Chancellor of the Exchequer George Osborne “has made clear that the U.K. should go no slower but also no faster than other European countries in cutting emissions,” the Treasury said in an e-mailed statement today. “To do this we need to reduce our emissions in the way that works best for circumstances in this country.”

The tax will raise 740 million pounds for the government in its first year, according to documents posted on the Treasury’s website in March. Osborne is scheduled to present the country’s annual budget on March 21, where he may announce the carbon tax for 2014. Last March, he set the tax at 4.94 pounds a metric ton for 2013, based on a so-called floor price of 16 pounds.

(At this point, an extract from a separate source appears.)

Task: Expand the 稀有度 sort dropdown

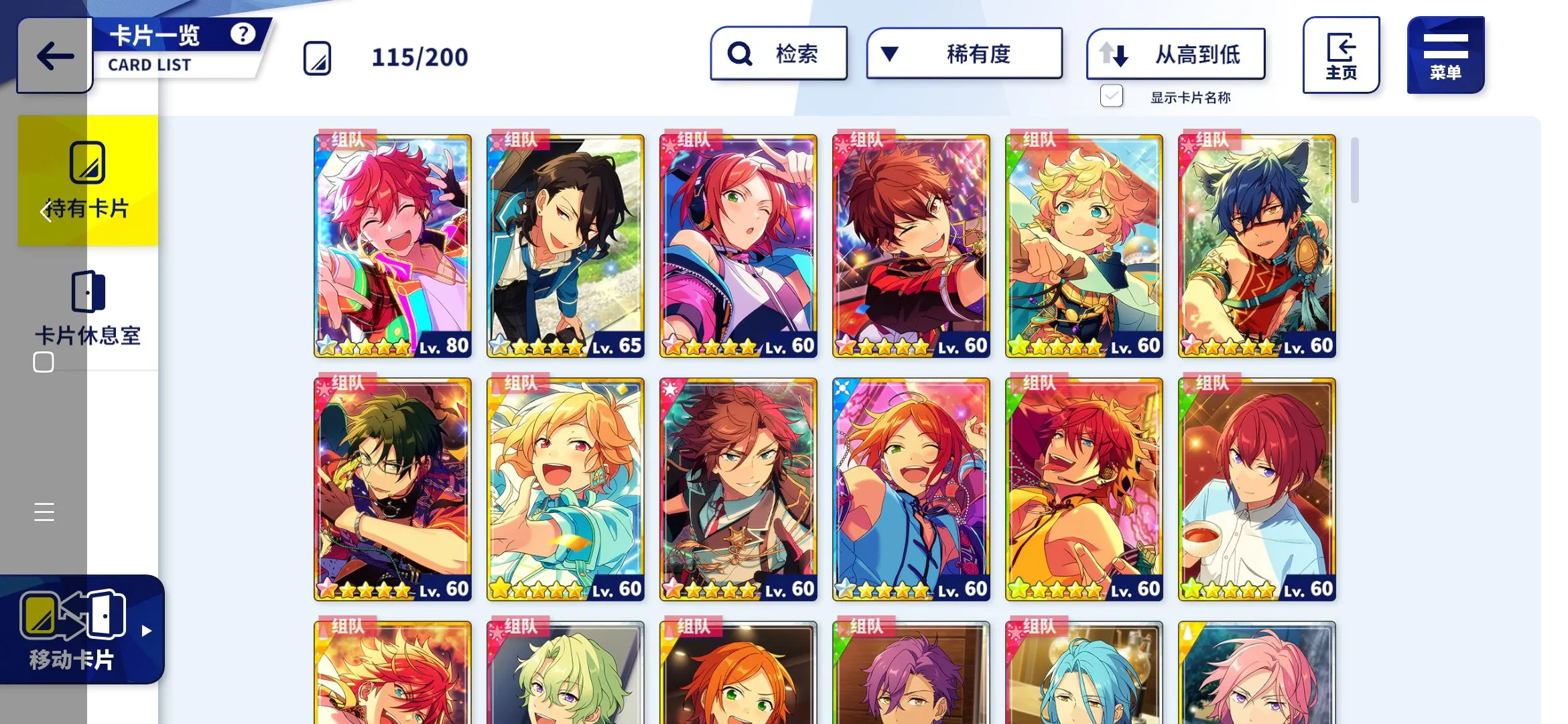Action: (964, 54)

“It’s a very small fraction of total tax revenue, compared to other fiscal decisions,” Matthew Sinclair, director of Taxpayers’ Alliance in London, said by telephone. “A tax that doesn’t raise a lot of revenue can be an indicator that it’s not efficient, and could be avoided.” German and French industry often get discounts on their energy bills, according to a November report Sinclair wrote on the impact of carbon costs on industry.

Carbon Price Support

The measure is in addition to Britain’s participation in the EU’s cap-and-trade program which limits emissions from factories, power stations and airlines. European carbon permits for December 2013, the first year in which the tax will be applied, rose 2.4 percent to 8.41 euros a metric ton as of 10 a.m. on London’s ICE Futures Europe exchange. The allowances traded as high as 20.22 euros in May

“Unless the price of carbon is increased at an EU-wide level, taking action on our own will have no overall effect on emissions other than to out-source them,” said Yeo, a member of the Conservative Party, and also chairman of TMO Renewables Ltd., a developer of biofuels, and AFC Energy Plc, a maker of fuel cells.

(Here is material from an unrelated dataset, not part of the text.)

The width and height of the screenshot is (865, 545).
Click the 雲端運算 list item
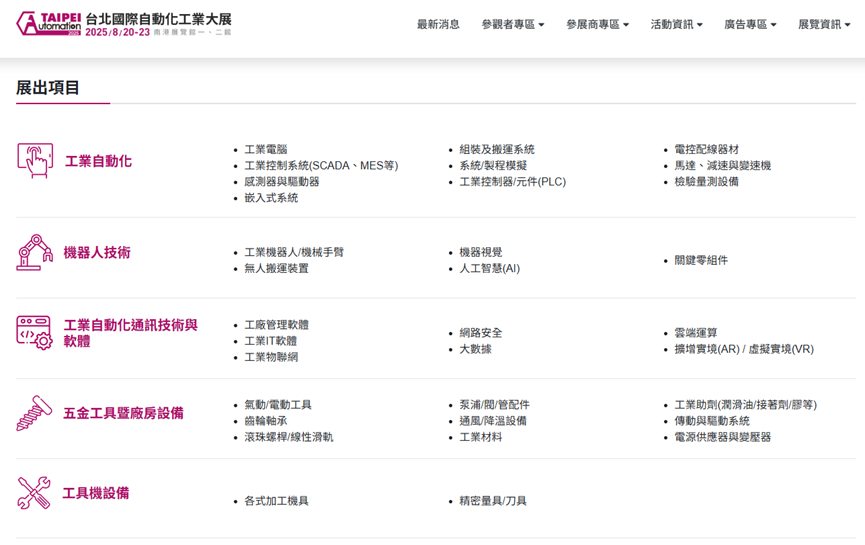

The Treasury sets its carbon tax two years in advance to allow power generators to prepare. The tax for 2014 will be calculated using the average market price for December 2014 permits in the last twelve months. The government set the floor at 16 pounds a ton, rising to 30 pounds by 2020. The figures are adjusted for inflation.

Tax May Double

The carbon tax for 2014 would be set at 9.78 pounds, should it be calculated today, Lakis Athanasiou, a former U.K. utilities analyst at Evolution Securities and now an independent analyst in London, said by telephone today. That’s nearly double that for the first year of the tax.

Britain should focus on a “strong and stable” carbon price within the European trading system by increasing the bloc’s carbon ambitions from a 20 percent below 1990 target to a 30 percent cut, as well as reducing supply in the market by setting aside permits, according to the report.